На рубеже веков Гофман был одним из самых известных и востребованных пианистов в мире: его концерты с огромным успехом проходили в Великобритании, России, США, Южной Америке, везде с аншлагами. На одной из серий концертов в Санкт-Петербурге он поразил публику, сыграв за десять выступлений более двухсот пятидесяти различных пьес. В 1903 и 1904 годах Гофман выступал в Петербурге вместе с Кубеликом, так что, по воспоминаниям О. Мандельштама,

в сознании тогдашнего петербуржца они сливались в один образ. Как близнецы, они были одного роста и одной масти. Ростом ниже среднего, почти недомерки, волосы чернее вороньего крыла. У обоих был очень низкий лоб и очень маленькие руки. Оба сейчас мне представляются чем-то вроде премьеров труппы лилипутов.

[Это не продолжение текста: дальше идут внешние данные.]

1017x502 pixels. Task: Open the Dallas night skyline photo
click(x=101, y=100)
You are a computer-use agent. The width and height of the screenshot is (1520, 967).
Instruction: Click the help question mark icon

В 1914 году Гофман эмигрировал в США, где вскоре принял гражданство и продолжил выступления. В 1924 году он принял предложение возглавить только что основанный Кёртисовский институт музыки в Филадельфии, и руководил им до 1938. За время его руководства институт вышел на мировой уровень, став прекрасной школой для многих известных в будущем музыкантов.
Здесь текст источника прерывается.